ポルシェ356とニューポートビーチの友人

初めてのアメリカで友人に紹介された自動車画家。その出会いに忘れられない名車の存在があった。1964年、南カリフォルニア、ニューポートビーチの景色とともに大切な思い出を語ります。

CREDIT :

文/岡崎宏司(自動車ジャーナリスト) イラスト/溝呂木 陽

岡崎宏司の「クルマ備忘録」連載 第121回

ニューポートビーチの友人

南カリフォルニア、ニューポートビーチにアメリカ人の友人がいる。知り合ったのは1964年。初めてアメリカに行ったとき、友人に紹介された。

友人とはLA駐在の日本人工業デザイナー。
GKデザインに所属し、ヤマハのオートバイ等のデザインを担当していた人物だ。

紹介されたのは自動車画家で、当時は、ニューポートビーチに編集部がある「Road & Track」誌のアート関係編集者だった。

そして、同誌のアートディレクターを務めた後フリーランスになり、アメリカを代表する自動車画家になった。今も現役で活躍中だ。

初めてのアメリカはすべてが輝いて見えた。

LAには夜着いたが、飛行機の窓から見下ろしたLAは、地上のすべてを黄金色の夜光虫が埋め尽くしているかのように輝いていた。

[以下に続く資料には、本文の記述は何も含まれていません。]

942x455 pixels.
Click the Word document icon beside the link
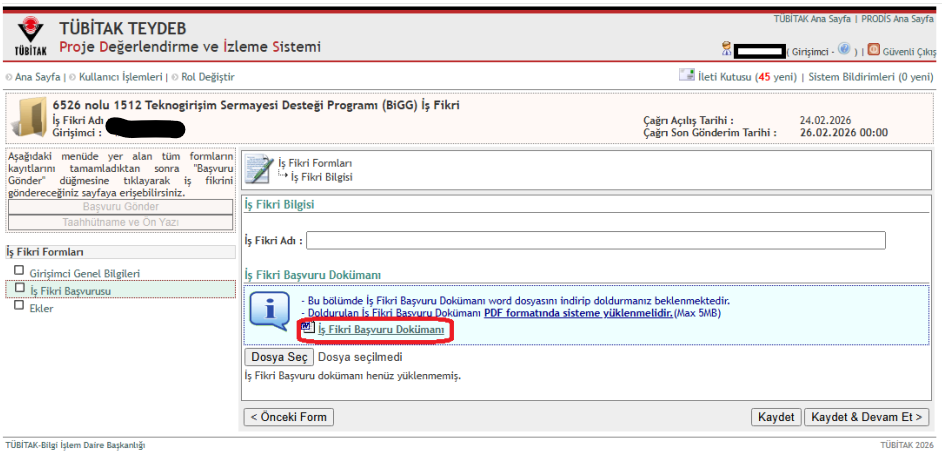pos(308,327)
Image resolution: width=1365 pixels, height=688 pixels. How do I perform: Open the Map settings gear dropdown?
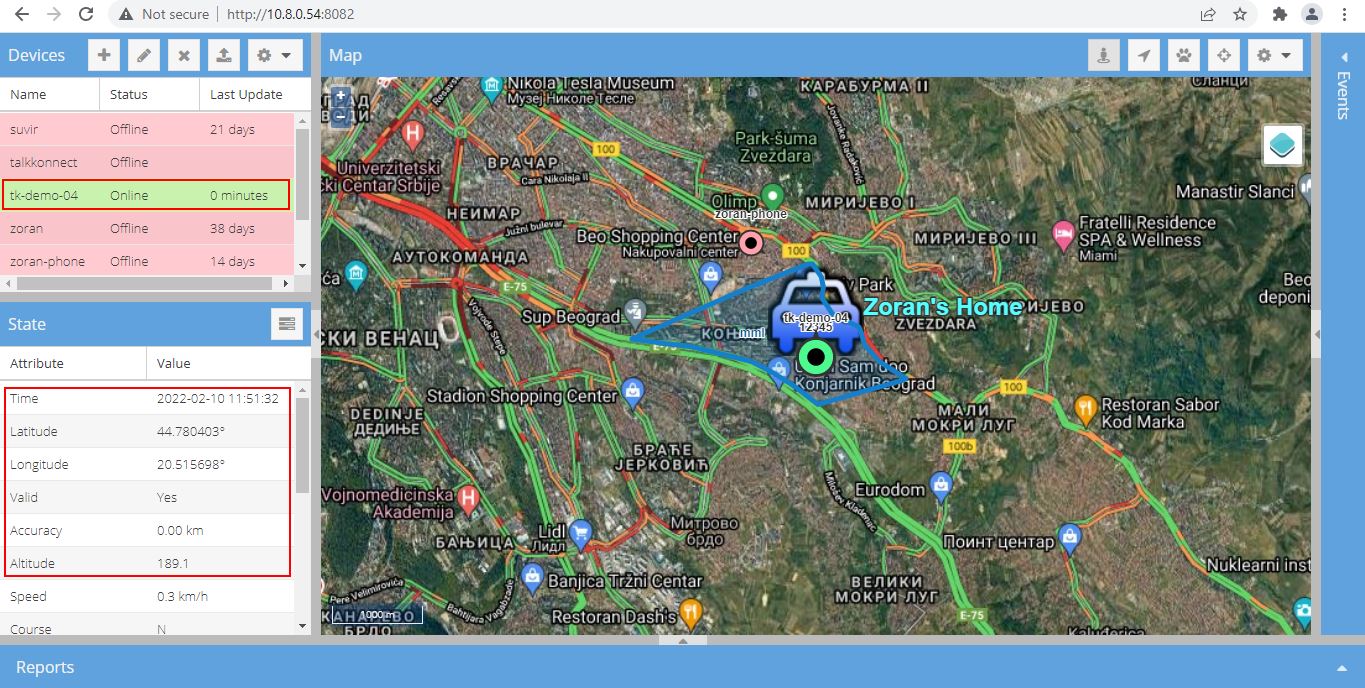(1274, 56)
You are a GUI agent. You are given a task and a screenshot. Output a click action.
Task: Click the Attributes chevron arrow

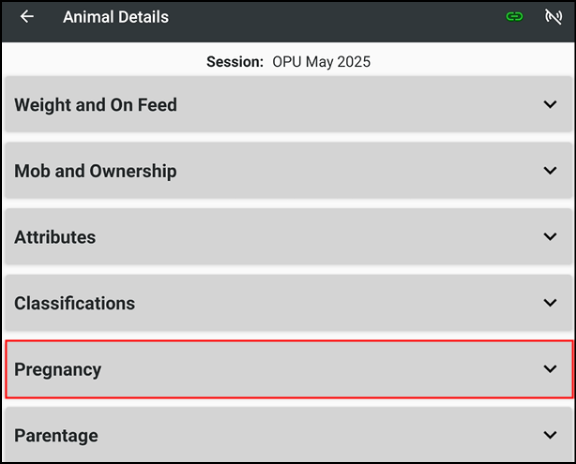(x=550, y=237)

空港に迎えに来てくれた上記友人のシボレーに乗ってダウンタウンのモーテルに向かったが、フリーウェイ405号線の大河のようなクルマの流れに、まずは度肝を抜かれた。

この時のあれこれは前に書いたので省くが、
翌日には早速レンタカーを借りて、あちこち走り回った。すべてが好奇心の対象だった。

ちなみに、初めての海外、初めてのアメリカだったが、運転に躊躇することは一切なかった。右側通行にもすぐ馴れたし、いろいろなルールもすぐ理解できた。

そして、数日後、友人の家に招かれて食事を共にしたとき、「Road & Trackに自動車画家の知り合いがいるんだけど、会ってみない? いい人だよ」との話が出た。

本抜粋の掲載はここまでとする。